2. Testpflicht im Unternehmen | Arbeitgeber sind verpflichtet, mindestens zwei kostenlose Tests pro Woche zu stellen. Für die übrigen Tage können die Arbeitnehmer beispielsweise auf die kostenlosen „Bürgertests“ zurückgreifen. Jede Bürgerin und jeder Bürger hat Anspruch auf mindestens einen Test pro Woche. Solange die Kapazitäten vorhanden sind, kann man sich auch mehrmals pro Woche testen lassen. Sollten die Bürgertest-Kapazitäten über den wöchentlichen Test hinaus erschöpft sein, müssten die Beschäftigten selbst für Tests aufkommen.

Es ist Sache der Arbeitnehmer, den Nachweis für den Zutritt zum Betrieb zu erbringen. Das heißt, wer mit einem Test zur Arbeit will, muss sich den entsprechenden Nachweis besorgen. Das Testen gehört nicht zur Arbeitszeit.

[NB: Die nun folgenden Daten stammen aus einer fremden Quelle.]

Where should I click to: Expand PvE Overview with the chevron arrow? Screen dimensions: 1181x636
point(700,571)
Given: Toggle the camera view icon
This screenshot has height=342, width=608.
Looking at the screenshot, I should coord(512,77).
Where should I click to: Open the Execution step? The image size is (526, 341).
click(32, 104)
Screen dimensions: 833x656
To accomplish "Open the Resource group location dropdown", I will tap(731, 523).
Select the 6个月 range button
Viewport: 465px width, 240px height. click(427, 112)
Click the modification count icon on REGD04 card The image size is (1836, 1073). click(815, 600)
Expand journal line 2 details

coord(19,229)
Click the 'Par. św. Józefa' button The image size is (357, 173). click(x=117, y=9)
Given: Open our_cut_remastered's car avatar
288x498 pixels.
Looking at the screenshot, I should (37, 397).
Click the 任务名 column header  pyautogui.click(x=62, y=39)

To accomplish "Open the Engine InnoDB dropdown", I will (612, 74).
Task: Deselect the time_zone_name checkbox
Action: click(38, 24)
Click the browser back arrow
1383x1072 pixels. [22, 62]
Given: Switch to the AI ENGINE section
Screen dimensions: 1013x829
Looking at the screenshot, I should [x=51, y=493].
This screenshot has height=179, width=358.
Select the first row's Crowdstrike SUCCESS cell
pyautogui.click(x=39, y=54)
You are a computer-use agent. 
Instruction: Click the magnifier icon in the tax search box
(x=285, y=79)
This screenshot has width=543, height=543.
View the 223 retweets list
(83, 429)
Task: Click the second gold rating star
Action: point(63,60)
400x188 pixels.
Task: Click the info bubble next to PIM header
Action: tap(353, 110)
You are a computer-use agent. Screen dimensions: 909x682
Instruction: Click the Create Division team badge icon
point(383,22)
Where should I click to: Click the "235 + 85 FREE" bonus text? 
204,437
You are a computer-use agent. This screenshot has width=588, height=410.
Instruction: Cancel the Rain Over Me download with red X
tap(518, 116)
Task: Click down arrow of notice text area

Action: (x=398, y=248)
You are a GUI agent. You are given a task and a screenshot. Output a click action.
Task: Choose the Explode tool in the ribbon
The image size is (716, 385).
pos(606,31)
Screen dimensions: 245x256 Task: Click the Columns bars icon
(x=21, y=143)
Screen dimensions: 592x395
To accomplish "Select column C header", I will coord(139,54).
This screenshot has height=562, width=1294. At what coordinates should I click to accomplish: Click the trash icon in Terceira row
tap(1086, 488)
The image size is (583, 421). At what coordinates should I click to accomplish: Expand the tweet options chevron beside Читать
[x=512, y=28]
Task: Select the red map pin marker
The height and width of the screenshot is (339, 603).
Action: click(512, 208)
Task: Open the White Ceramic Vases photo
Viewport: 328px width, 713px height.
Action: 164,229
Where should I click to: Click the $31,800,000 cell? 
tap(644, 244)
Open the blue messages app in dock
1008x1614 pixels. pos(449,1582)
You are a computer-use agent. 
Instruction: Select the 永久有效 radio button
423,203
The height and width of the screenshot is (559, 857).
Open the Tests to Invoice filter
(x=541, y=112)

3. Testpflicht in Gesundheitseinrichtungen für Personal und Besucher:innen | Hierzu zählen unter anderem Krankenhäuser, Pflegeheime, Vorsorge- und Rehabilitationseinrichtungen sowie ambulante Pflegedienste (s. § 23, Abs. 3 sowie § 36, Abs. 1 Nr. 7).

4. Homeoffice-Pflicht wird wieder eingeführt| Die Arbeitgeber sollen „den Beschäftigten im Fall von Büroarbeit oder vergleichbaren Tätigkeiten anzubieten, diese Tätigkeiten in deren Wohnung auszuführen, wenn keine zwingenden betriebsbedingten Gründe entgegenstehen“. Und für die Arbeitnehmenden gilt: „Die Beschäftigten haben dieses Angebot anzunehmen, soweit ihrerseits keine Gründe entgegenstehen.“ (§ 28 b, Abs. 4 IfSG). Nur bei Vorliegen wichtiger Gründe darf diese Regelung unterbleiben.
Mehr zu den Regelungen der SARS-CoV2-Arbeitsschutzverordnung ab dem 25.11.2021 ebenfalls bei Haufe.

Informationen zu 3G am Arbeitsplatz sowie zur Homeoffice-Pflicht auf tagesschau.de und auf zdf.de

5. Kinderkrankengeld | Auch im Jahr 2022 wird der Leistungszeitraum des Kinderkrankengeldes für GKV-Versicherte verlängert, das auch bei pandemiebedingter Betreuung gezahlt wird. Arbeitnehmer:innen haben Anspruch auf Kinderkrankengeld, wenn:
  • sie mit Anspruch auf Krankengeld versichert sind,
  • ein Arzt attestiert, dass sie zur Beaufsichtigung, Betreuung oder Pflege ihres erkrankten und gesetzlich versicherten Kindes der Arbeit fernbleiben müssen,
  • eine andere in ihrem Haushalt lebende Person dies nicht übernehmen kann und
  • das Kind unter 12 Jahren alt ist oder behindert und auf Hilfe angewiesen ist.

Für 2022 besteht ein Anspruch auf Kinderkrankengeld je Elternteil für jedes Kind für bis zu 30 Arbeitstage und für Alleinerziehende für bis zu 60 Arbeitstage. Bei mehreren Kindern ist der Anspruch je Elternteil auf 65 Arbeitstage und für Alleinerziehende auf 130 Arbeitstage begrenzt.

Weitere Informationen finden Sie hier.

6. Überbrückungshilfe III Plus, Kurzarbeiter-Regelung sowie Neustarthilfe für Soloselbständige | Besonders belastete Unternehmen in der Corona-Krise bekommen länger Wirtschaftshilfen; die bisher bis Jahresende befristeten Hilfen wurden bis Ende März 2022 verlängert. Über die genauen Förderbedingungen wird noch verhandelt werden.